# Text passage:
____________________

Terms & Conditions

Frontline Fencing Ltd (“the seller”)

1. Terms of Sale

  1. The Seller contracts to sell and supply goods and services on these standard terms and conditions ("the terms") only. By placing or confirming an order with the Seller, the Customer accepts the terms.
  2. Anything to the contrary in the Customer's enquiries, orders or confirmations will not apply.

2. Orders Irrevocable

  1. The Customer may not cancel or vary an order once it has been placed or confirmed unless the Seller agrees in writing to the cancellation or variation.

3. Payment

  1. The Customer will pay the agreed price which will be detailed on the invoice or statement issued by the Seller.
  2. If credit is granted by the Seller to the Customer, payment is due on or before the date detailed in the Schedule ('the payment date")
  3. If the Seller at any time deems the credit of the Customer to be unsatisfactory, it may immediately terminate this contract (as defined in clause 9.1) or any credit arrangement and require the Customer to pay the price on delivery of the goods and services.
  4. All costs and expenses of or incurred by the Seller as a result of termination and recommencement of any credit arrangement are immediately payable by the Customer.

____________________

# Supplied entries:
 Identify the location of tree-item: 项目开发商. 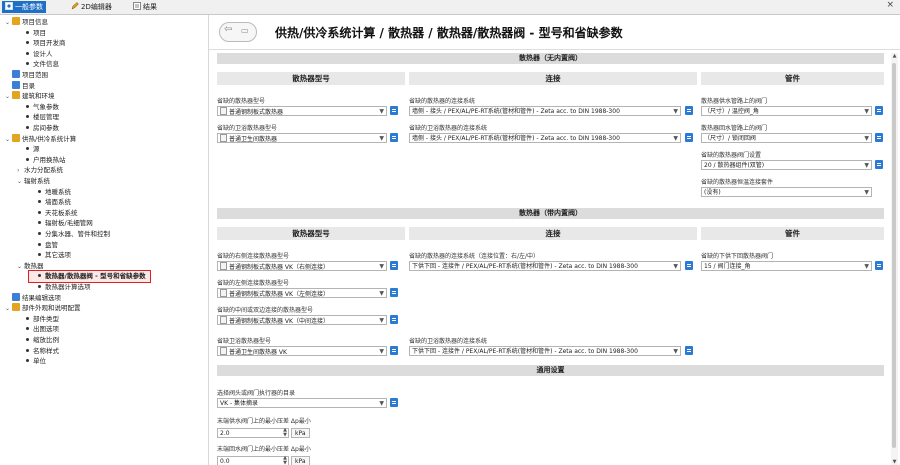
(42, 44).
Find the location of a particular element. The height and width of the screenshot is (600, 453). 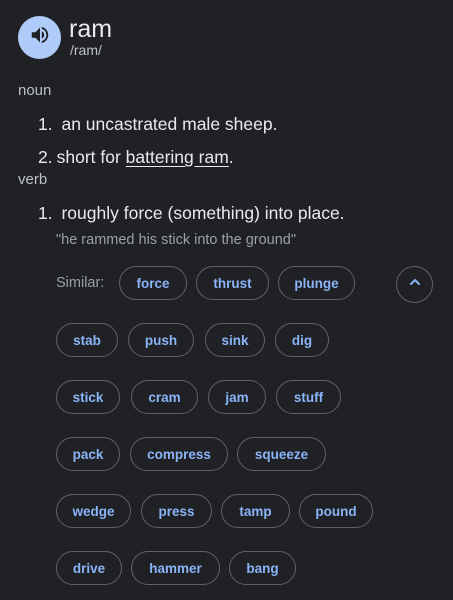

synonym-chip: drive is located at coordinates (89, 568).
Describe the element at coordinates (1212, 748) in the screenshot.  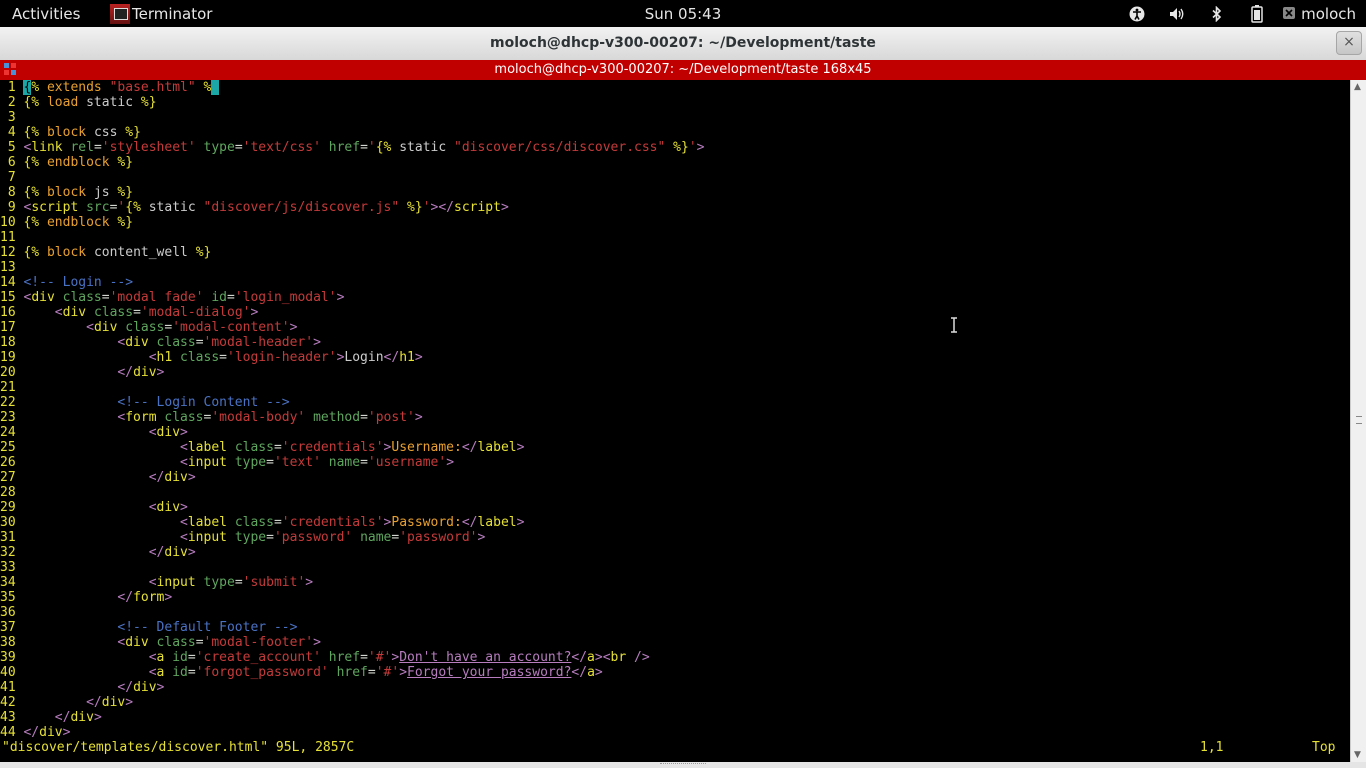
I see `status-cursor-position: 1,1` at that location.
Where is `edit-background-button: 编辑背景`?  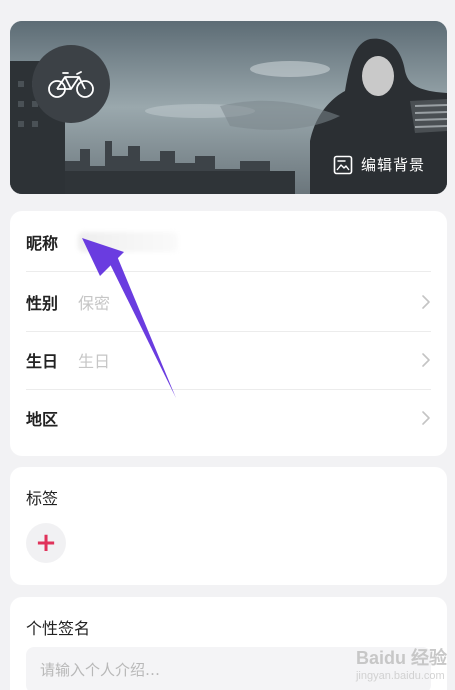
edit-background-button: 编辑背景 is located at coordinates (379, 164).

____________________

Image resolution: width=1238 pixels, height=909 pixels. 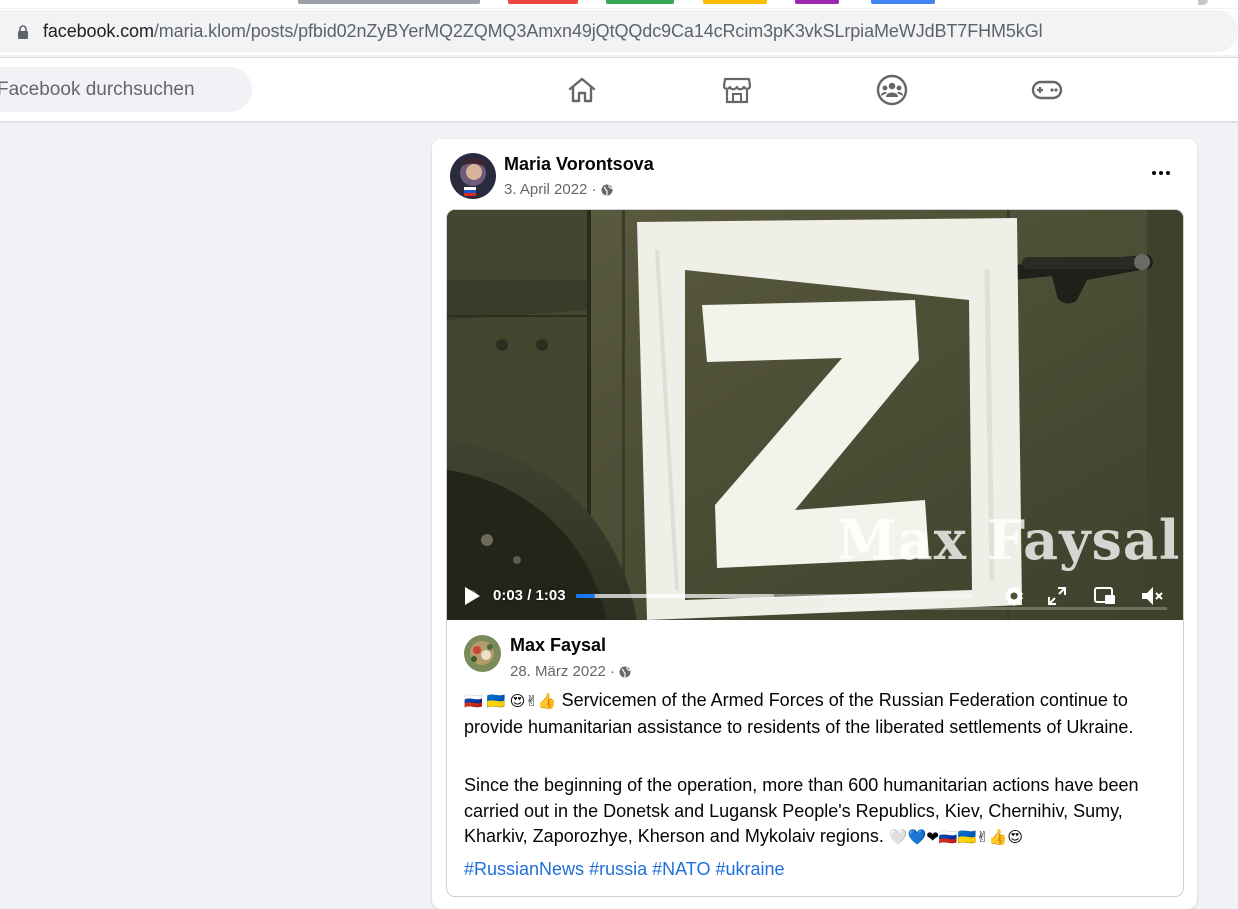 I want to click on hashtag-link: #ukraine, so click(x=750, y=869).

____________________

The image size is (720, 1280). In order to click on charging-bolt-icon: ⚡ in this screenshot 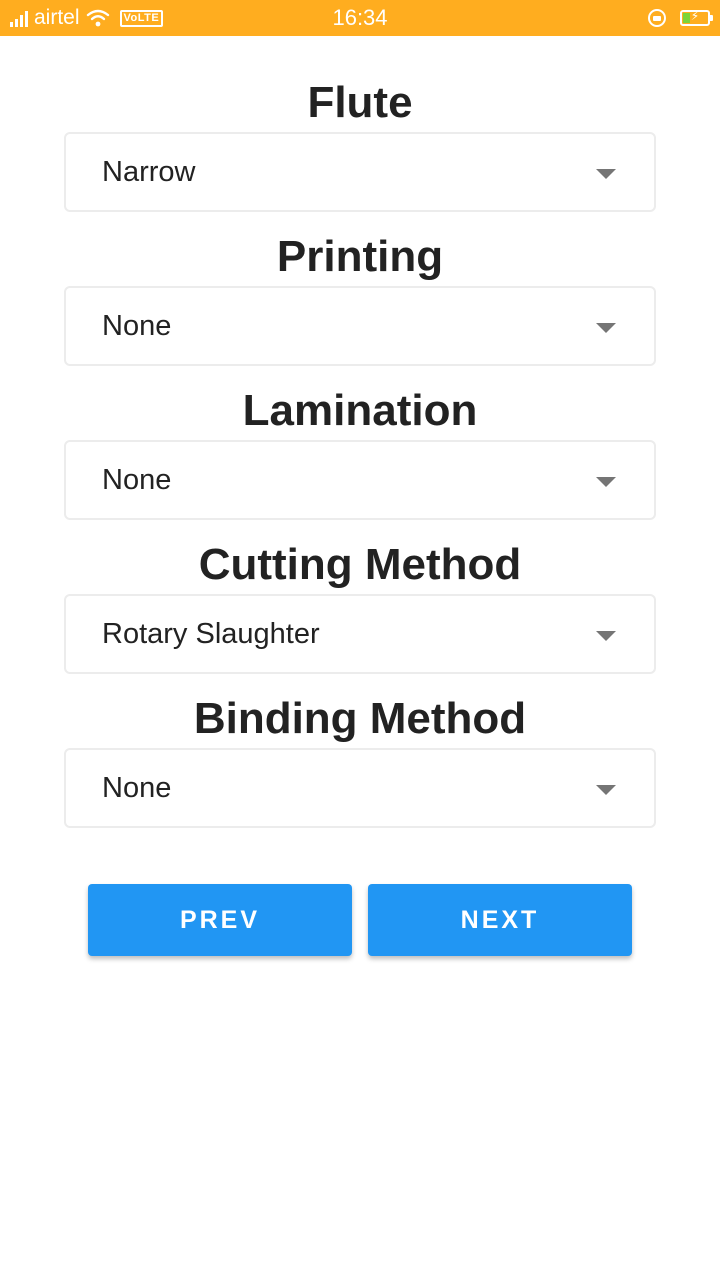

____________________

# Your task:
According to the terms and conditions, what is required before the Customer can cancel or vary an order that has already been placed or confirmed?

# Response to this exercise:
The Seller must agree in writing to the cancellation or variation.